> [Set exercise 1]: According to the passage on strong reciprocity, what share of the money do most proposers in the Ultimatum Game regularly offer?
> [Set exercise 2]: Translate this sentence from the passage on strong reciprocity into Spanish: "If the responder rejects the offer, neither person receives any money."
> [Set exercise 3]: From the passage on strong reciprocity, reproduce the text from "Studying the arguments for" up to and including "examples of this.".

> [Text to read]:

>>>

Studying the arguments for strong reciprocity by Bowles and Gintis in A Cooperative Species, alongside the arguments of their critics, I am inclined to conclude that if strong reciprocity exists, it's weak in the sense that it's displayed by only a few individuals in special circumstances,   The problem in the book is that at critical points Bowles and Gintis pass over serious objections without adequately responding to them, and in some cases they don't even acknowledge the objections.  Here I will point to four examples of this.

My first example is their response to some of the experimental research with the Ultimatum Game and the Dictator Game.

In the Ultimatum Game, the experimenter allocates some amount of money (say $10) to one person--the "proposer"--who must offer some proportion of this money to another person--the "responder"--who is free to accept or reject the offer.  If the responder rejects the offer, neither person receives any money.  If the responder accepts the offer, then the money is divided according to the offer of the proposer.  If this is conducted as a one-shot, anonymous game, then the Homo economicus model of human beings as rational egoists would predict that the proposer would offer to share as little as possible--maybe $1--and the responder would accept, because $1 is better than nothing.  But actually, experimenters have reported that most proposers regularly offer between 40% ($4) and 50% ($5) of the money.  When proposers offer less than this, responders generally reject the offer.  This has been interpreted as indicating that people act not purely out of self-interest in maximizing their material gain but out of an other-regarding sense of fairness.  The crucial factor seems to be the willingness of the responder to bear some cost in punishing unfair offers, which is anticipated by the proposer.

<<<

> [Entries supplied]:
>>>

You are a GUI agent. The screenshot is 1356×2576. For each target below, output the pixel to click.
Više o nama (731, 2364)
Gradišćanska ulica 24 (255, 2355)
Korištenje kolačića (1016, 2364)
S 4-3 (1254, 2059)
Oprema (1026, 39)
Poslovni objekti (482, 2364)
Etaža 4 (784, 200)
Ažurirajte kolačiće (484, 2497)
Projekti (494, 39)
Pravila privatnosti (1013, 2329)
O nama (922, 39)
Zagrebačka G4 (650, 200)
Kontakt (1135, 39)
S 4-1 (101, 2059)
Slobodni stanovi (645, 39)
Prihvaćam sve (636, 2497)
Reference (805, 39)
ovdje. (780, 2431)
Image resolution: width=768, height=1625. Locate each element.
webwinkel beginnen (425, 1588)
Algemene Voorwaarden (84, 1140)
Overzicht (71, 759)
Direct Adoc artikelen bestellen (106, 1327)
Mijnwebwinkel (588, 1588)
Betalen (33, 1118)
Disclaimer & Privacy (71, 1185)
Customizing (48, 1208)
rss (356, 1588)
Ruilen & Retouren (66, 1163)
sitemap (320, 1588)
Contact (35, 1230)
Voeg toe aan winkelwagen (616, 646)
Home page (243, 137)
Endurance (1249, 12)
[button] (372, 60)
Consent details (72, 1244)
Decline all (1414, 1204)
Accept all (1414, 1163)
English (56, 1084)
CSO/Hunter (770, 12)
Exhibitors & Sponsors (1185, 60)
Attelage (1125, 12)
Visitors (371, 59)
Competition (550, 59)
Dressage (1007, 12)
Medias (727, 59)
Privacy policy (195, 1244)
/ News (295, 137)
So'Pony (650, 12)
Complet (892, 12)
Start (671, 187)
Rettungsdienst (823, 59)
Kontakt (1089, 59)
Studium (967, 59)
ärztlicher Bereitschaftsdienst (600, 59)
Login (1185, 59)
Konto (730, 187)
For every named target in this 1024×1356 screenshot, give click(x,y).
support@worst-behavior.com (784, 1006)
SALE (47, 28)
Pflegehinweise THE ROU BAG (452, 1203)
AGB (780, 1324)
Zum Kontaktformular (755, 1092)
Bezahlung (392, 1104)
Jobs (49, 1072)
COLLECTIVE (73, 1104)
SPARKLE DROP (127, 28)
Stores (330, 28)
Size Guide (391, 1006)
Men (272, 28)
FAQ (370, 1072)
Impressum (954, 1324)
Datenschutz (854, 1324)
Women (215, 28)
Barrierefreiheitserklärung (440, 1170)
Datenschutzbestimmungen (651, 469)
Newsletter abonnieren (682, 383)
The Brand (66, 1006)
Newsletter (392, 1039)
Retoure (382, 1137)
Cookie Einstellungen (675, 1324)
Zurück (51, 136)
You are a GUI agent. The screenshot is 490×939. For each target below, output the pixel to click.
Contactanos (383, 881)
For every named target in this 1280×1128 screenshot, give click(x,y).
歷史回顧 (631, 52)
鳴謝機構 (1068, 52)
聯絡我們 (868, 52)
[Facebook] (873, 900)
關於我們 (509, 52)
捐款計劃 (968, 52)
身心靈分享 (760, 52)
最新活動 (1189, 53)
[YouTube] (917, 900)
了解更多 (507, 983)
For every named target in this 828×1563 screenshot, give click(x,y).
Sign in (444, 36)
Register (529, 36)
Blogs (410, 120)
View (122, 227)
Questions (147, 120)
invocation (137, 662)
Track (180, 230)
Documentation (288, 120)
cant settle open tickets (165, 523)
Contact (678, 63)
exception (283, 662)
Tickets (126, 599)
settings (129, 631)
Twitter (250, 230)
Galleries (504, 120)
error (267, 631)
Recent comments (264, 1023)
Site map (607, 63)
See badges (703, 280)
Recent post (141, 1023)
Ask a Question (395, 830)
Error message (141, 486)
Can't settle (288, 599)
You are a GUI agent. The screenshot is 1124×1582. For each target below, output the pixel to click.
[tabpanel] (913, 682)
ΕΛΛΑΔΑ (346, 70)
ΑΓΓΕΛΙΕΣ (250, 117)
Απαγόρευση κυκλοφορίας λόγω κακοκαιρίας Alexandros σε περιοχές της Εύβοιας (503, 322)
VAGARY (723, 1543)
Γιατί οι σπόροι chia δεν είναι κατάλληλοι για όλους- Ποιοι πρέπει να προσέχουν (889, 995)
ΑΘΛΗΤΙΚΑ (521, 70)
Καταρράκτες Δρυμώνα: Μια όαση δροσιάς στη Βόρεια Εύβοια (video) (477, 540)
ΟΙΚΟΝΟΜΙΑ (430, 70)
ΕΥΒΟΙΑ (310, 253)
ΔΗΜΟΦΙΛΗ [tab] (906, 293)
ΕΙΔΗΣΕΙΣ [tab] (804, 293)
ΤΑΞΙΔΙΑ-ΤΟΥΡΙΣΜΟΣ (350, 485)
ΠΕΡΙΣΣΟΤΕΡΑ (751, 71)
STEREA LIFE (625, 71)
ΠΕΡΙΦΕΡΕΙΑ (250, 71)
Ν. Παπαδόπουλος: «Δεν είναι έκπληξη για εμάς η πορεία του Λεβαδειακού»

<<<

> [Answer 1]: Most proposers regularly offer between 40% ($4) and 50% ($5) of the money.

> [Answer 2]: Si el respondedor rechaza la oferta, ninguna de las dos personas recibe dinero.

> [Answer 3]:
Studying the arguments for strong reciprocity by Bowles and Gintis in A Cooperative Species, alongside the arguments of their critics, I am inclined to conclude that if strong reciprocity exists, it's weak in the sense that it's displayed by only a few individuals in special circumstances,   The problem in the book is that at critical points Bowles and Gintis pass over serious objections without adequately responding to them, and in some cases they don't even acknowledge the objections.  Here I will point to four examples of this.